Louis XVI’s head displayed to the crowd. In the right background stands a pedestal that, until the Revolution, upheld an equestrian statue of the beheaded man’s
The French Revolution rates, arguably, as little less than the forge of modernity: this day’s stroke, the Revolution’s signature event, could be said with melodrama but not injustice to have separated the era we still inhabit from that of the ancien regime as surely as it separated a head from its shoulders.
How did it come to happen? Let us turn our focus a few days back, when the question of the king’s fate was put to the newly formed National Convention.
Among the least of the Bourbon legacies is a legend holding it was by a single vote the king was condemned, an object lesson in the reputed power of the ballot.
It would be a great story … if it were true.
But it’s false on two different and equally important planes: first, the plain allegation that Louis really died by a one-vote difference; and second, the upshot that the individual votes were therefore historically decisive.
To begin with the mathematics: 721 delegates cast votes on the former king’s fate, making 361 the simple majority. It happened that exactly 361 voted for the death penalty without reservation, and this is the source of the claim that a one-vote margin decided the matter.

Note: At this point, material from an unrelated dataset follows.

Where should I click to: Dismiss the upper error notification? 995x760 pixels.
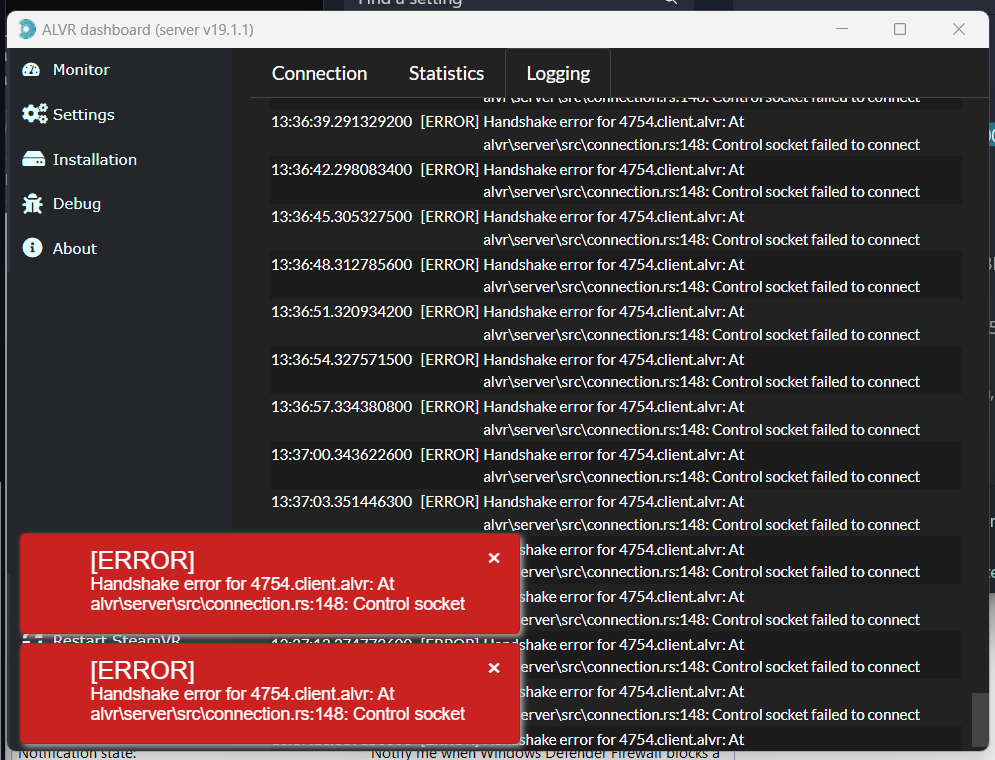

But there were other votes than aye or nay: every member voted one by one, many with short speeches into the bargain — a roll call lasting nearly a full 24 hours. Twenty-six more had voted for death but suggested a further appeal to the people. That curlicue, which had already been rejected, did not alter their ballot, so the vote is more properly reported 387-334, and often is. (Still others voted for death subject to various conditions; Adolphe Thiers gives a full ledger of the votes.)
More important than the tally was the overall context. There is something touching about the idea that a king was killed by some orderly parliamentary channel as readily as a school bond might be.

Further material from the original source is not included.